* Do this:
Please render the stretch from the start of the records through the line containing "point(75,239)" as a JSON list of strings, one string per line, with blank lines left out.
>>>
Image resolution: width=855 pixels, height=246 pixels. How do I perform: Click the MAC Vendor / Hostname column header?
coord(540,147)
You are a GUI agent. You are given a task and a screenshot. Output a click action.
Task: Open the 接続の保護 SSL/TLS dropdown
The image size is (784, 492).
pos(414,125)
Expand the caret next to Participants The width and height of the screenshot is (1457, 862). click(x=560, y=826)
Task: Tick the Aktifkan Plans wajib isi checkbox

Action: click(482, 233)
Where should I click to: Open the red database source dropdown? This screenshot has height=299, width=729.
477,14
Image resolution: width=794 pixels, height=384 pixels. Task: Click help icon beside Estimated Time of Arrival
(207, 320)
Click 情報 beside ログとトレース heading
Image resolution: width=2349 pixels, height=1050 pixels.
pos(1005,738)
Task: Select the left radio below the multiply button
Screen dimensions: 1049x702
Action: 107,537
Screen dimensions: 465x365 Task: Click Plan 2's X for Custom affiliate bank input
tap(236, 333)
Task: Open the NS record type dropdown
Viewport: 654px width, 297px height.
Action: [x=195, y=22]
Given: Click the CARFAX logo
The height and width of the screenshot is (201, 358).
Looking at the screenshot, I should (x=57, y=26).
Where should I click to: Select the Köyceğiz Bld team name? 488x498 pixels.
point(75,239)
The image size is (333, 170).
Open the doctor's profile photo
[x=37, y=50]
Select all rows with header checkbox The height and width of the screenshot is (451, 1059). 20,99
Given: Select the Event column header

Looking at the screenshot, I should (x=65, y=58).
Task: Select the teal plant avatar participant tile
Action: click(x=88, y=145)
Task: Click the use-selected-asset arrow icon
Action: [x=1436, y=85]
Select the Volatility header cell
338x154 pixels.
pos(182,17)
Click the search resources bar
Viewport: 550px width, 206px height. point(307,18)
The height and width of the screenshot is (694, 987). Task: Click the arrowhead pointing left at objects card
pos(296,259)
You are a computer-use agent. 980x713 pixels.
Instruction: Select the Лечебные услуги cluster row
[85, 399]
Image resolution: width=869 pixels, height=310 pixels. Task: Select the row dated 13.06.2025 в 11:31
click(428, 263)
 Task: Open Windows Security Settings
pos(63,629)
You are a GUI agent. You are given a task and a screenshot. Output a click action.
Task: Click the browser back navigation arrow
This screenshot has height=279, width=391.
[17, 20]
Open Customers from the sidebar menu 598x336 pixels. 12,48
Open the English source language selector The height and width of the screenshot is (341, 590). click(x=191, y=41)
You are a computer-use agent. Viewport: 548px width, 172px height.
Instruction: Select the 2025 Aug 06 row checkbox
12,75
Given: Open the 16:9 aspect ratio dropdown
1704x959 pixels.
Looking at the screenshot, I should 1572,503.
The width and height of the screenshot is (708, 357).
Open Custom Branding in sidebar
<<<
* Solved exercise:
[
  "Image resolution: width=855 pixels, height=246 pixels. How do I perform: Click the MAC Vendor / Hostname column header?",
  "coord(540,147)",
  "You are a GUI agent. You are given a task and a screenshot. Output a click action.",
  "Task: Open the 接続の保護 SSL/TLS dropdown",
  "The image size is (784, 492).",
  "pos(414,125)",
  "Expand the caret next to Participants The width and height of the screenshot is (1457, 862). click(x=560, y=826)",
  "Task: Tick the Aktifkan Plans wajib isi checkbox",
  "Action: click(482, 233)",
  "Where should I click to: Open the red database source dropdown? This screenshot has height=299, width=729.",
  "477,14",
  "Image resolution: width=794 pixels, height=384 pixels. Task: Click help icon beside Estimated Time of Arrival",
  "(207, 320)",
  "Click 情報 beside ログとトレース heading",
  "Image resolution: width=2349 pixels, height=1050 pixels.",
  "pos(1005,738)",
  "Task: Select the left radio below the multiply button",
  "Screen dimensions: 1049x702",
  "Action: 107,537",
  "Screen dimensions: 465x365 Task: Click Plan 2's X for Custom affiliate bank input",
  "tap(236, 333)",
  "Task: Open the NS record type dropdown",
  "Viewport: 654px width, 297px height.",
  "Action: [x=195, y=22]",
  "Given: Click the CARFAX logo",
  "The height and width of the screenshot is (201, 358).",
  "Looking at the screenshot, I should (x=57, y=26).",
  "Where should I click to: Select the Köyceğiz Bld team name? 488x498 pixels.",
  "point(75,239)"
]